◆ **YOUR GOAL**:
Among the entries that follow, find every line with the word "agent" and list it.

Stored data
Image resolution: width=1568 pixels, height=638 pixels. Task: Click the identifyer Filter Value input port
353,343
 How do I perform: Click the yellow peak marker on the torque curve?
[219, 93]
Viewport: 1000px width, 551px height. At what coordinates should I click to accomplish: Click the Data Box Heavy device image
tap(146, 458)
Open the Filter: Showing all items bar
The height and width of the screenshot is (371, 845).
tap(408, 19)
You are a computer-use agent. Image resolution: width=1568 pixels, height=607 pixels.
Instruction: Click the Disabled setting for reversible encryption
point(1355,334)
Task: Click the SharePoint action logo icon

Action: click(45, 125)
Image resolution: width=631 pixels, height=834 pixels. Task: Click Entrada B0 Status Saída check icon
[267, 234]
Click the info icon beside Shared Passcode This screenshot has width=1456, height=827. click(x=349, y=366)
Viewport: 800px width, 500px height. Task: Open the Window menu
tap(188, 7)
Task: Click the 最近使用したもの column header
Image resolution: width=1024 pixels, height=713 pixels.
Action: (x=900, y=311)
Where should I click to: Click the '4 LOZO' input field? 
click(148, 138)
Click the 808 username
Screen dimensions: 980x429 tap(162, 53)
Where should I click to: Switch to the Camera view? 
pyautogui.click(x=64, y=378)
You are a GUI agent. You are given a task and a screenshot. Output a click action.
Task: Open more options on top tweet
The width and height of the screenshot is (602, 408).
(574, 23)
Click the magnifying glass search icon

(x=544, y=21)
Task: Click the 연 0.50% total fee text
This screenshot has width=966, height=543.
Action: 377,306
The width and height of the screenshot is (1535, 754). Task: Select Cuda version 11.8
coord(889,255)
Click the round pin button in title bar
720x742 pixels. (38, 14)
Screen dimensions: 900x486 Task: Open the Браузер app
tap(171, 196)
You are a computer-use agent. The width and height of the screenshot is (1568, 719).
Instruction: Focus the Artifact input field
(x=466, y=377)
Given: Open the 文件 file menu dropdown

◆ **RESPONSE TO THIS EXERCISE**:
You are a computer-use agent. Image resolution: width=1568 pixels, height=607 pixels.
You are a GUI agent. You are given a task and a screenshot. Output a click action.
You are a computer-use agent. The width and height of the screenshot is (1568, 719).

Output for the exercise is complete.